Please copy the listing below word for word, keeping every line in its original order.

— start of Record list —

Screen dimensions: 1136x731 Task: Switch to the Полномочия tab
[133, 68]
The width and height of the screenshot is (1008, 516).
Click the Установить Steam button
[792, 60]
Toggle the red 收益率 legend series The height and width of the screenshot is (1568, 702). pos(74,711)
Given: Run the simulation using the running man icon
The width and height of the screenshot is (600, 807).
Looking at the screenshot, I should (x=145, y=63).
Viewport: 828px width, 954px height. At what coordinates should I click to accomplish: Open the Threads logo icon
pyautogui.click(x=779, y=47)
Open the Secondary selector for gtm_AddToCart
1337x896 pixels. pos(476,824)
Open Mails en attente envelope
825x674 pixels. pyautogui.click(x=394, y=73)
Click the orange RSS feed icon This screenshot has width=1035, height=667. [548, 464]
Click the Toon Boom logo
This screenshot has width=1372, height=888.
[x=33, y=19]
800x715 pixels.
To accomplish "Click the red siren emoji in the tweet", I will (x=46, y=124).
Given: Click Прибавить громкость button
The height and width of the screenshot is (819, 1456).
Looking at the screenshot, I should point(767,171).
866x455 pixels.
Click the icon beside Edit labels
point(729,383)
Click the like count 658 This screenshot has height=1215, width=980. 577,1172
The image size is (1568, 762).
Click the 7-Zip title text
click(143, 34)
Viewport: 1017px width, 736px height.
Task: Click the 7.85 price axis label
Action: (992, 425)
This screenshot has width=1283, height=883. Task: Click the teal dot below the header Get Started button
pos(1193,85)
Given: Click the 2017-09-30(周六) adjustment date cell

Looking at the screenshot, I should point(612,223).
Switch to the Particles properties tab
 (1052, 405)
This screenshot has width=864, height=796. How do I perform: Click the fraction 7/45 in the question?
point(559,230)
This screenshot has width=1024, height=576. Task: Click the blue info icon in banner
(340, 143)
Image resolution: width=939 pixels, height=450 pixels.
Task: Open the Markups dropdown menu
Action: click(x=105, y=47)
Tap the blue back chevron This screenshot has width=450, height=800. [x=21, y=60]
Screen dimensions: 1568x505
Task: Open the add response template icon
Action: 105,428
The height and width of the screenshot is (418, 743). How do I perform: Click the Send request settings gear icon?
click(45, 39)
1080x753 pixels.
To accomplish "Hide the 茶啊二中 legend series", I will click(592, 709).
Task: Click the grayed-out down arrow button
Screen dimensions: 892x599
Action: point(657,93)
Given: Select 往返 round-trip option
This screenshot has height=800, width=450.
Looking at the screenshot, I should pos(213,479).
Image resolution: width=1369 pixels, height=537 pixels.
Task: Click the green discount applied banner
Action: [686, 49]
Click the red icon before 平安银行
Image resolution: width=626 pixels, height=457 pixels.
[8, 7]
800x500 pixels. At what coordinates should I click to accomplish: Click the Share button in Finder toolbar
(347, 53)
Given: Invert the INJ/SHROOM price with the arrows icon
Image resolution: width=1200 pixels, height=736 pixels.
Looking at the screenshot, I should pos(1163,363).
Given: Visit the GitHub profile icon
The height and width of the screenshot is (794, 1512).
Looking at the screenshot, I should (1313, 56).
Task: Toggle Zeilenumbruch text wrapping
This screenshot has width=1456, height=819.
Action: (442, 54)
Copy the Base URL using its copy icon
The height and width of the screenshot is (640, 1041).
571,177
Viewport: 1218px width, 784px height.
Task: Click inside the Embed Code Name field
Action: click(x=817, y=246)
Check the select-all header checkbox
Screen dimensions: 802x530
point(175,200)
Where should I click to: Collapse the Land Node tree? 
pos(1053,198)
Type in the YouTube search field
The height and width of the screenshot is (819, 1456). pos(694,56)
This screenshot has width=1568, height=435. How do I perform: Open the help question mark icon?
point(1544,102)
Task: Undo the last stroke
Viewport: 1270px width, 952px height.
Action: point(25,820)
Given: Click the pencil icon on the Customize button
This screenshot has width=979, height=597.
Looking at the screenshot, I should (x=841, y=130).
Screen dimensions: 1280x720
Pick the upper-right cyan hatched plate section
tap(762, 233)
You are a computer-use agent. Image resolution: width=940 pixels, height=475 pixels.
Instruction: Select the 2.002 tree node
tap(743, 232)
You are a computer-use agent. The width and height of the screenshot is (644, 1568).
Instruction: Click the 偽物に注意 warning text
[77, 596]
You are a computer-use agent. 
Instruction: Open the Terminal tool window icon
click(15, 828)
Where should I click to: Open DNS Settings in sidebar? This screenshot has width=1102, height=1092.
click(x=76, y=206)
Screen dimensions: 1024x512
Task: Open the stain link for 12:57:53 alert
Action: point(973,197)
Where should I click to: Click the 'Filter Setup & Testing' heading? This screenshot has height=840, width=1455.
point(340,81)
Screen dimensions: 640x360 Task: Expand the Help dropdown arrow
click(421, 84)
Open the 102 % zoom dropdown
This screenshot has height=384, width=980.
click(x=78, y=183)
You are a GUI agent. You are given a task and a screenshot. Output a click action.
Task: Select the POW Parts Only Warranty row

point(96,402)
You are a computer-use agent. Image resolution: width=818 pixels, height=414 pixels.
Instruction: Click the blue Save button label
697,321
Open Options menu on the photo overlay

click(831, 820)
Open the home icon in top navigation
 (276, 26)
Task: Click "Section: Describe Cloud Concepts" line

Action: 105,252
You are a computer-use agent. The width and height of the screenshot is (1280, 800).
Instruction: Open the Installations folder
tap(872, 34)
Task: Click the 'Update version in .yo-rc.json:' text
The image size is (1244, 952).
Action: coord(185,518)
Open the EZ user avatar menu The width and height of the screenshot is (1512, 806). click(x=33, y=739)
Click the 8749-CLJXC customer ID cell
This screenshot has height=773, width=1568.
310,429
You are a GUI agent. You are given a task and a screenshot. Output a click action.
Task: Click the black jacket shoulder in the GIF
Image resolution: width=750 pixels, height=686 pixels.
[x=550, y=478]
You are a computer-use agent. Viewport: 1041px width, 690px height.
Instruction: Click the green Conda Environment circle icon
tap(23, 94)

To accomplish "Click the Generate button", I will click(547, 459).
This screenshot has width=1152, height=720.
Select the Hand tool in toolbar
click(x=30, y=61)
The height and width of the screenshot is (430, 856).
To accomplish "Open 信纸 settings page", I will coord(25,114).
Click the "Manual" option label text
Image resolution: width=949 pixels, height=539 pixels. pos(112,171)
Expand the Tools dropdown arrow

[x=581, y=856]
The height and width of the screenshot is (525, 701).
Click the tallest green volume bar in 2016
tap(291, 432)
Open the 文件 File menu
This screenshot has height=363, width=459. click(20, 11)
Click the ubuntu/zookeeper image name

— end of Record list —

Solution to this problem:
Screen dimensions: 1136x731 Task: Switch to the Полномочия tab
[133, 68]
The width and height of the screenshot is (1008, 516).
Click the Установить Steam button
[792, 60]
Toggle the red 收益率 legend series The height and width of the screenshot is (1568, 702). pos(74,711)
Given: Run the simulation using the running man icon
The width and height of the screenshot is (600, 807).
Looking at the screenshot, I should (x=145, y=63).
Viewport: 828px width, 954px height. At what coordinates should I click to accomplish: Open the Threads logo icon
pyautogui.click(x=779, y=47)
Open the Secondary selector for gtm_AddToCart
1337x896 pixels. pos(476,824)
Open Mails en attente envelope
825x674 pixels. pyautogui.click(x=394, y=73)
Click the orange RSS feed icon This screenshot has width=1035, height=667. [548, 464]
Click the Toon Boom logo
This screenshot has width=1372, height=888.
[x=33, y=19]
800x715 pixels.
To accomplish "Click the red siren emoji in the tweet", I will (x=46, y=124).
Given: Click Прибавить громкость button
The height and width of the screenshot is (819, 1456).
Looking at the screenshot, I should point(767,171).
866x455 pixels.
Click the icon beside Edit labels
point(729,383)
Click the like count 658 This screenshot has height=1215, width=980. 577,1172
The image size is (1568, 762).
Click the 7-Zip title text
click(143, 34)
Viewport: 1017px width, 736px height.
Task: Click the 7.85 price axis label
Action: (992, 425)
This screenshot has width=1283, height=883. Task: Click the teal dot below the header Get Started button
pos(1193,85)
Given: Click the 2017-09-30(周六) adjustment date cell

Looking at the screenshot, I should point(612,223).
Switch to the Particles properties tab
 (1052, 405)
This screenshot has width=864, height=796. How do I perform: Click the fraction 7/45 in the question?
point(559,230)
This screenshot has width=1024, height=576. Task: Click the blue info icon in banner
(340, 143)
Image resolution: width=939 pixels, height=450 pixels.
Task: Open the Markups dropdown menu
Action: click(x=105, y=47)
Tap the blue back chevron This screenshot has width=450, height=800. [x=21, y=60]
Screen dimensions: 1568x505
Task: Open the add response template icon
Action: 105,428
The height and width of the screenshot is (418, 743). How do I perform: Click the Send request settings gear icon?
click(45, 39)
1080x753 pixels.
To accomplish "Hide the 茶啊二中 legend series", I will click(592, 709).
Task: Click the grayed-out down arrow button
Screen dimensions: 892x599
Action: point(657,93)
Given: Select 往返 round-trip option
This screenshot has height=800, width=450.
Looking at the screenshot, I should pos(213,479).
Image resolution: width=1369 pixels, height=537 pixels.
Task: Click the green discount applied banner
Action: [686, 49]
Click the red icon before 平安银行
Image resolution: width=626 pixels, height=457 pixels.
[8, 7]
800x500 pixels. At what coordinates should I click to accomplish: Click the Share button in Finder toolbar
(347, 53)
Given: Invert the INJ/SHROOM price with the arrows icon
Image resolution: width=1200 pixels, height=736 pixels.
Looking at the screenshot, I should pos(1163,363).
Given: Visit the GitHub profile icon
The height and width of the screenshot is (794, 1512).
Looking at the screenshot, I should (1313, 56).
Task: Toggle Zeilenumbruch text wrapping
This screenshot has width=1456, height=819.
Action: (442, 54)
Copy the Base URL using its copy icon
The height and width of the screenshot is (640, 1041).
571,177
Viewport: 1218px width, 784px height.
Task: Click inside the Embed Code Name field
Action: click(x=817, y=246)
Check the select-all header checkbox
Screen dimensions: 802x530
point(175,200)
Where should I click to: Collapse the Land Node tree? 
pos(1053,198)
Type in the YouTube search field
The height and width of the screenshot is (819, 1456). pos(694,56)
This screenshot has width=1568, height=435. How do I perform: Open the help question mark icon?
point(1544,102)
Task: Undo the last stroke
Viewport: 1270px width, 952px height.
Action: point(25,820)
Given: Click the pencil icon on the Customize button
This screenshot has width=979, height=597.
Looking at the screenshot, I should (x=841, y=130).
Screen dimensions: 1280x720
Pick the upper-right cyan hatched plate section
tap(762, 233)
You are a computer-use agent. Image resolution: width=940 pixels, height=475 pixels.
Instruction: Select the 2.002 tree node
tap(743, 232)
You are a computer-use agent. The width and height of the screenshot is (644, 1568).
Instruction: Click the 偽物に注意 warning text
[77, 596]
You are a computer-use agent. 
Instruction: Open the Terminal tool window icon
click(15, 828)
Where should I click to: Open DNS Settings in sidebar? This screenshot has width=1102, height=1092.
click(x=76, y=206)
Screen dimensions: 1024x512
Task: Open the stain link for 12:57:53 alert
Action: point(973,197)
Where should I click to: Click the 'Filter Setup & Testing' heading? This screenshot has height=840, width=1455.
point(340,81)
Screen dimensions: 640x360 Task: Expand the Help dropdown arrow
click(421, 84)
Open the 102 % zoom dropdown
This screenshot has height=384, width=980.
click(x=78, y=183)
You are a GUI agent. You are given a task and a screenshot. Output a click action.
Task: Select the POW Parts Only Warranty row

point(96,402)
You are a computer-use agent. Image resolution: width=818 pixels, height=414 pixels.
Instruction: Click the blue Save button label
697,321
Open Options menu on the photo overlay

click(831, 820)
Open the home icon in top navigation
 (276, 26)
Task: Click "Section: Describe Cloud Concepts" line

Action: 105,252
You are a computer-use agent. The width and height of the screenshot is (1280, 800).
Instruction: Open the Installations folder
tap(872, 34)
Task: Click the 'Update version in .yo-rc.json:' text
The image size is (1244, 952).
Action: coord(185,518)
Open the EZ user avatar menu The width and height of the screenshot is (1512, 806). click(x=33, y=739)
Click the 8749-CLJXC customer ID cell
This screenshot has height=773, width=1568.
310,429
You are a GUI agent. You are given a task and a screenshot. Output a click action.
Task: Click the black jacket shoulder in the GIF
Image resolution: width=750 pixels, height=686 pixels.
[x=550, y=478]
You are a computer-use agent. Viewport: 1041px width, 690px height.
Instruction: Click the green Conda Environment circle icon
tap(23, 94)

To accomplish "Click the Generate button", I will click(547, 459).
This screenshot has width=1152, height=720.
Select the Hand tool in toolbar
click(x=30, y=61)
The height and width of the screenshot is (430, 856).
To accomplish "Open 信纸 settings page", I will coord(25,114).
Click the "Manual" option label text
Image resolution: width=949 pixels, height=539 pixels. pos(112,171)
Expand the Tools dropdown arrow

[x=581, y=856]
The height and width of the screenshot is (525, 701).
Click the tallest green volume bar in 2016
tap(291, 432)
Open the 文件 File menu
This screenshot has height=363, width=459. click(20, 11)
Click the ubuntu/zookeeper image name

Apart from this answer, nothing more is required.